_Task details_:
Give all the data again exactly.

(Saved data entries)
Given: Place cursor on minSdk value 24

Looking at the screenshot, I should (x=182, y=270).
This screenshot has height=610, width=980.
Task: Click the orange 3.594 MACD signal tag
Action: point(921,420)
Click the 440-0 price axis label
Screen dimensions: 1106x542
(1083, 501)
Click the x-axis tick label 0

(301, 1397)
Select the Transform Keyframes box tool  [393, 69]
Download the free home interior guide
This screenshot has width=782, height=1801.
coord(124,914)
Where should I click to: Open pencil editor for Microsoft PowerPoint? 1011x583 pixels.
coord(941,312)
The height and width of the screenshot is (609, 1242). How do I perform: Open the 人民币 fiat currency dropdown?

_Task result_:
Given: Place cursor on minSdk value 24

Looking at the screenshot, I should (x=182, y=270).
This screenshot has height=610, width=980.
Task: Click the orange 3.594 MACD signal tag
Action: point(921,420)
Click the 440-0 price axis label
Screen dimensions: 1106x542
(1083, 501)
Click the x-axis tick label 0

(301, 1397)
Select the Transform Keyframes box tool  [393, 69]
Download the free home interior guide
This screenshot has width=782, height=1801.
coord(124,914)
Where should I click to: Open pencil editor for Microsoft PowerPoint? 1011x583 pixels.
coord(941,312)
The height and width of the screenshot is (609, 1242). How do I perform: Open the 人民币 fiat currency dropdown?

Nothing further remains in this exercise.